§ Exercise prompt: Your job is to copy every record exactly.

═══ Dataset records

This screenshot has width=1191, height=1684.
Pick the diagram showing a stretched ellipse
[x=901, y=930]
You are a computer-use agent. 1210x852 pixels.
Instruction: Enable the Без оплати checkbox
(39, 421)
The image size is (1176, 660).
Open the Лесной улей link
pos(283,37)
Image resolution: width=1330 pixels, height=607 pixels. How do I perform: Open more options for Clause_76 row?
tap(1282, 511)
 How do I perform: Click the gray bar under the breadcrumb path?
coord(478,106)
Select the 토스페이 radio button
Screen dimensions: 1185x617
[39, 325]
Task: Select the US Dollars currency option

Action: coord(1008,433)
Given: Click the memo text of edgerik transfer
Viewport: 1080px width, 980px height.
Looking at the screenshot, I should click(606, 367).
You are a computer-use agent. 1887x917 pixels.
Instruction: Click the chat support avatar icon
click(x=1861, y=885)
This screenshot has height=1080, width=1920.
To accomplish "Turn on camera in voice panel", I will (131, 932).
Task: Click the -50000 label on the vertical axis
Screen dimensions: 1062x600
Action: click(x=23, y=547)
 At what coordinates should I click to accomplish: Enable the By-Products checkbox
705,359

══════

§ Answer for the task:
This screenshot has width=1191, height=1684.
Pick the diagram showing a stretched ellipse
[x=901, y=930]
You are a computer-use agent. 1210x852 pixels.
Instruction: Enable the Без оплати checkbox
(39, 421)
The image size is (1176, 660).
Open the Лесной улей link
pos(283,37)
Image resolution: width=1330 pixels, height=607 pixels. How do I perform: Open more options for Clause_76 row?
tap(1282, 511)
 How do I perform: Click the gray bar under the breadcrumb path?
coord(478,106)
Select the 토스페이 radio button
Screen dimensions: 1185x617
[39, 325]
Task: Select the US Dollars currency option

Action: coord(1008,433)
Given: Click the memo text of edgerik transfer
Viewport: 1080px width, 980px height.
Looking at the screenshot, I should click(606, 367).
You are a computer-use agent. 1887x917 pixels.
Instruction: Click the chat support avatar icon
click(x=1861, y=885)
This screenshot has height=1080, width=1920.
To accomplish "Turn on camera in voice panel", I will (131, 932).
Task: Click the -50000 label on the vertical axis
Screen dimensions: 1062x600
Action: click(x=23, y=547)
 At what coordinates should I click to accomplish: Enable the By-Products checkbox
705,359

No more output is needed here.